The Operation Comes Before Support



OK, I’ve been off line for a while, but in my defense, I have been pretty busy. My presentation on Cyber Influence at the RSA Conference (rsaconference.com) was well attended. Given that most of the attendees were cyber geeks, I was a bit surprised when two bearded gentlemen approached me afterwards and told me they were in the Air Force and they enjoyed my talk. Sure, Air Force, like I’m in the Bolshoi Ballet.

(At right, General Patton studies a map of France. Source: http://bit.ly/2FSqmA9)

After a week of catching up I was off for a 2-week exercise at a DOD School that trains special staff officers. For the past decade I have been pleased to serve in a CPX as the IO SME/J39 on a replicative staff of a MG. The goal of the CPX is to give new staff officers and senior NCOs the experience of working on a General Staff. Where, while they will get private time with the boss, they have to work with and through a staff most of whom out rank them by several grades.

The staff, like any other mini-civilization has its own rules. Some of these rules are written somewhere, while others are not – you simply learn them by doing.
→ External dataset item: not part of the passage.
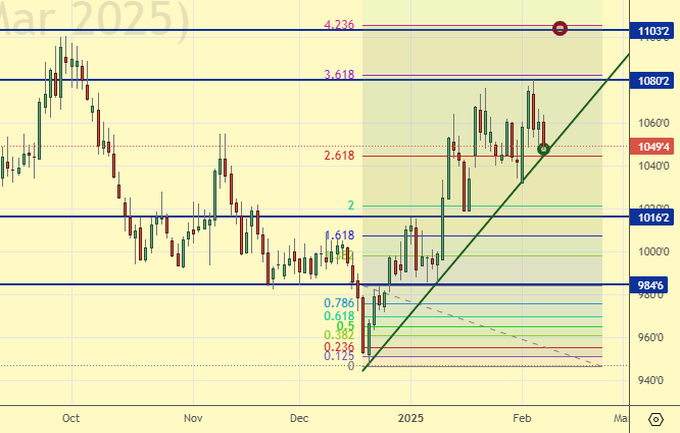Select the 1080'2 price label
The image size is (680, 433).
click(653, 80)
Far better to learn at the school house then in the midst of a conflict.

The exercise replicates a deployment of an Army Brigade Combat Team (BCT), a Navy Carrier Strike Group and a Marine Expeditionary Unit (MEU).
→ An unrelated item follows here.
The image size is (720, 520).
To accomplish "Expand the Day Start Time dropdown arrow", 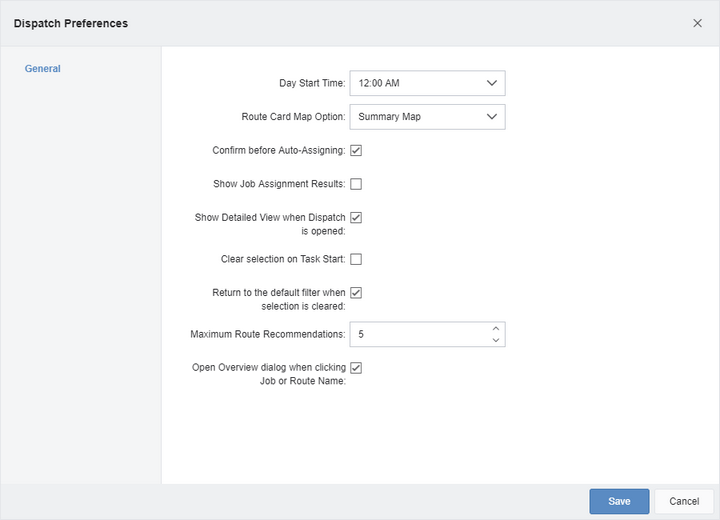I will (x=492, y=83).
The scenario builds from a cascade of news items through mounting tension and problems leading up to a Presidential order to deploy and an ensuing operation to support a friendly government. The exercise is 6 days long.

Experience has shown that this type of immersive learning experience is difficult for many students to absorb, so the faculty decided to split into a 3-day planning phase and a 3-day execution phase.

Naturally, the prelude to the execution is an Operations Order (OpOrd). The boss receives an OpOrd briefing approaching 100 slides.

Key to success for all of us supporting the CDR is that we have to understand that Op Order, who the players are, where they are moving or supposed to move, who are the bad guys, what are the potential problems and obstacles, etc. All of this is a prerequisite to being able to formulate individual function/specialty plans to support it.

The students also need to understand that no matter how many stars the military CDR has, they are not the senior executive in country – that is the Ambassador or chargé d'affaires who is the President’s direct representative.

The influence operations team needs to recognize how and where to learn about the environment on the ground from a media and communications perspective. Here again, experience appears to be the best teacher.

As the MISO/PSYOP advocate and lead disciple I have to also be able to express how all the IO elements reinforce each other and the importance of information synergy versus information fratricide.

Students with little or no exposure to MISO/PSYOP often have some very false preconceived notions that are adjusted based on their experience with IO working groups, Joint Planning Groups, Joint Targeting Groups and other aspects of the exercise.

Needless to say – understanding the operation is at the core of all this and cannot be taken for granted.